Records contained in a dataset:

★ ★ ★ ★

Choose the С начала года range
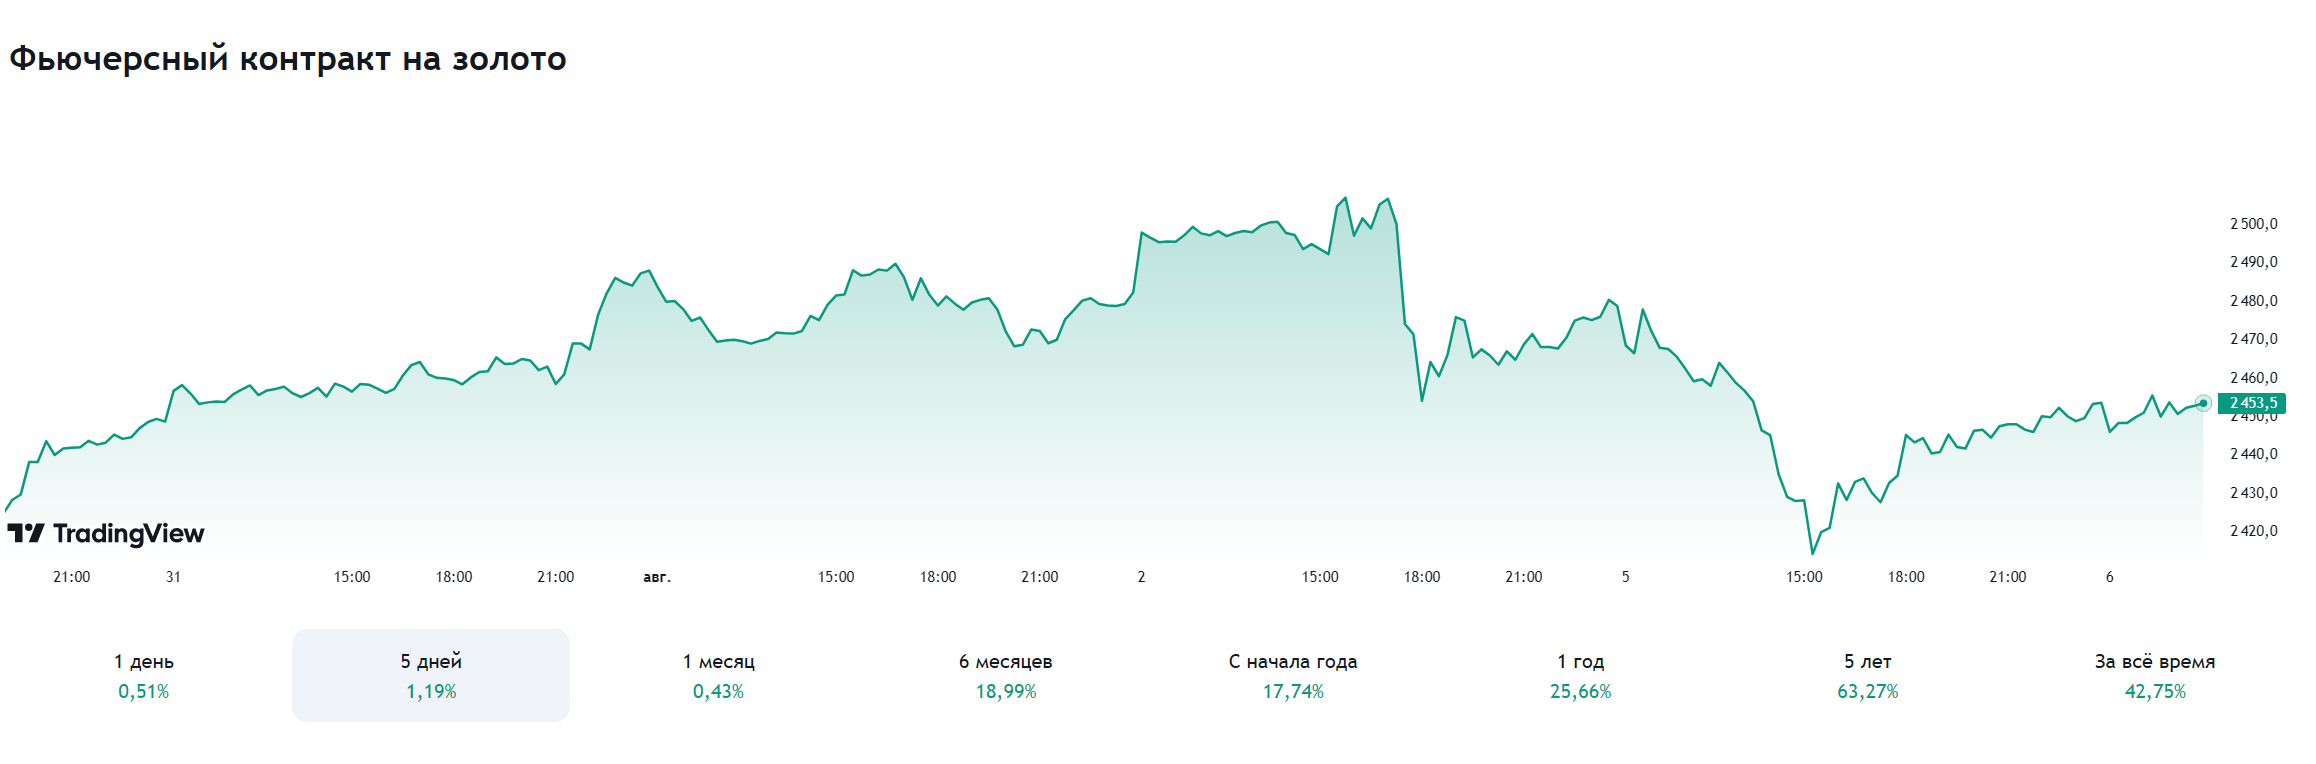 (x=1293, y=675)
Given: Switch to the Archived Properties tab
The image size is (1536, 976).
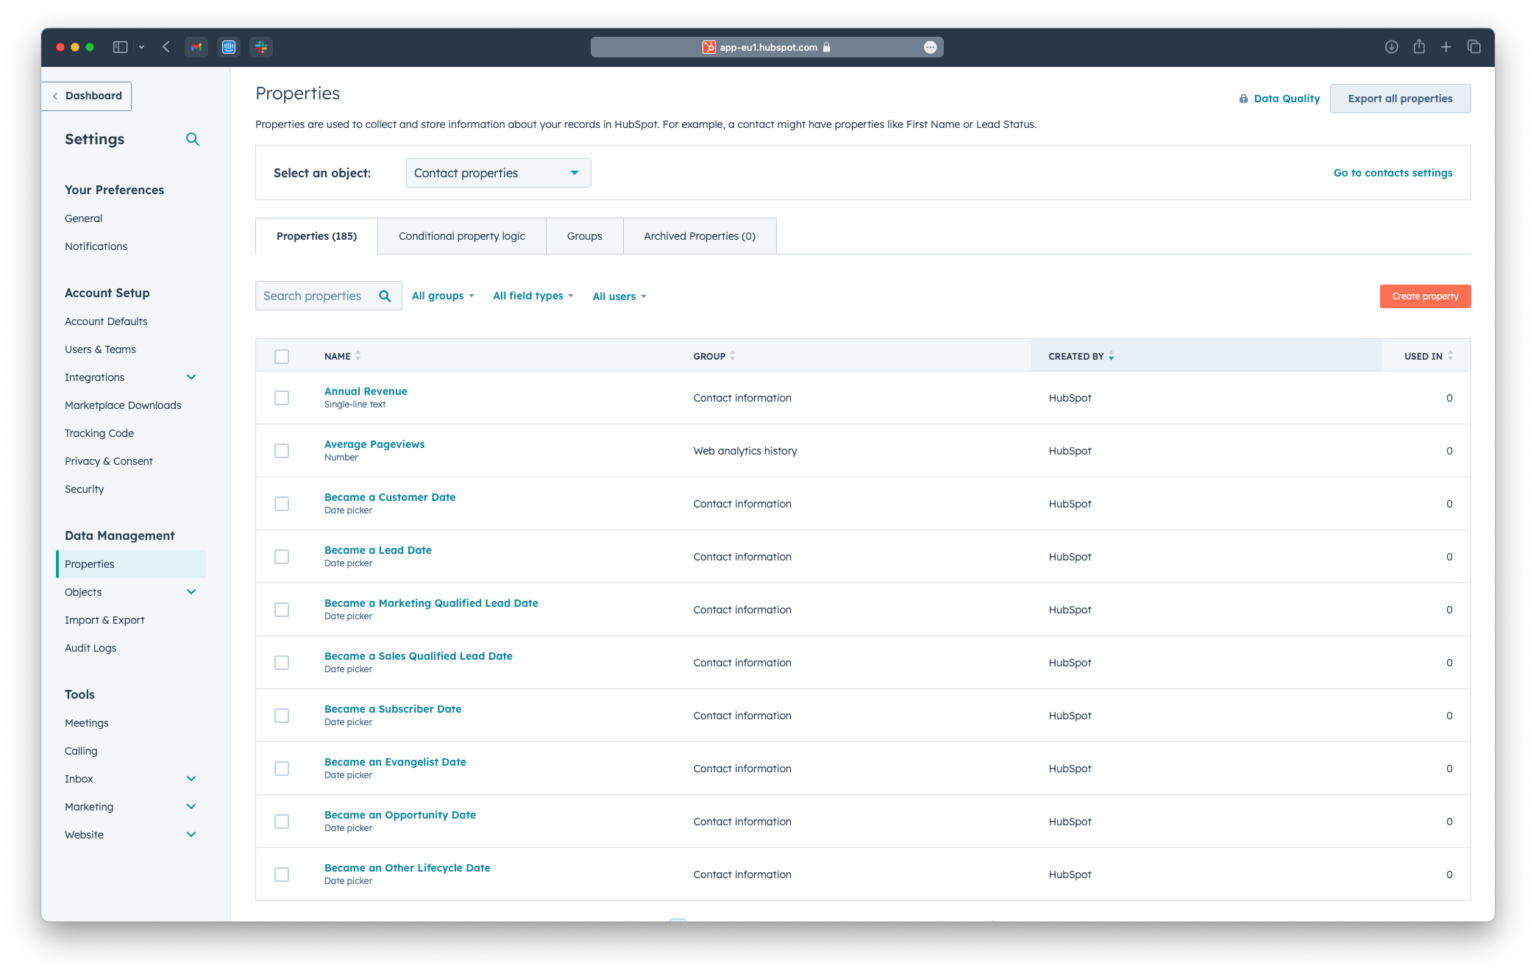Looking at the screenshot, I should (700, 236).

★ ★ ★ ★

** What you should do **
What is needed here is an exact copy of every record, with the pictures left out.

** Written response **
Choose the С начала года range
 (x=1293, y=675)
Given: Switch to the Archived Properties tab
The image size is (1536, 976).
Looking at the screenshot, I should (700, 236).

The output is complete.